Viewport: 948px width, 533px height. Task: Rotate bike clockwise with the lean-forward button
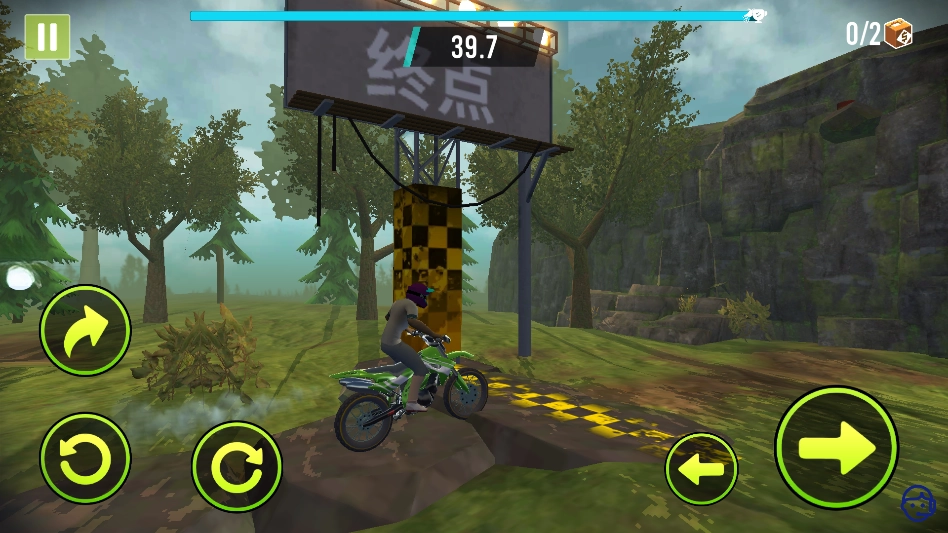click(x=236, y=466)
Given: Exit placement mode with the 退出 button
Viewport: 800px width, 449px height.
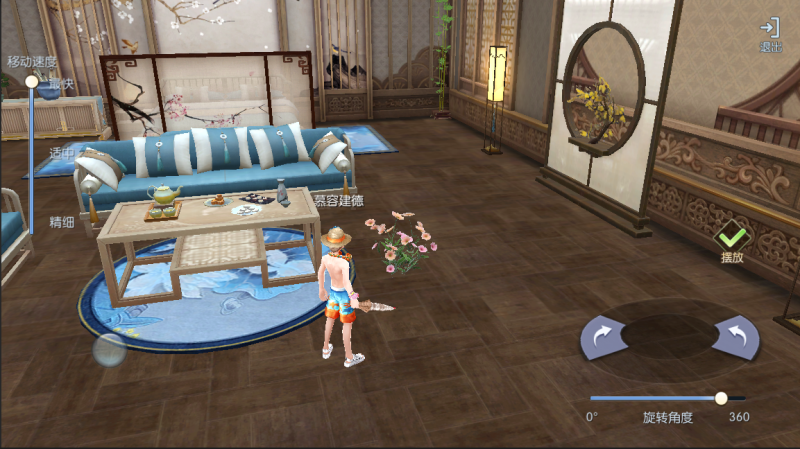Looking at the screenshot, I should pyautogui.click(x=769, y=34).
- - -
• **Challenge**:
Return every line of text from the items above verbatim, omitting the pictures.

• **Solution below**:
Viewport: 948px width, 533px height. Task: Rotate bike clockwise with the lean-forward button
click(x=236, y=466)
Given: Exit placement mode with the 退出 button
Viewport: 800px width, 449px height.
Looking at the screenshot, I should pyautogui.click(x=769, y=34).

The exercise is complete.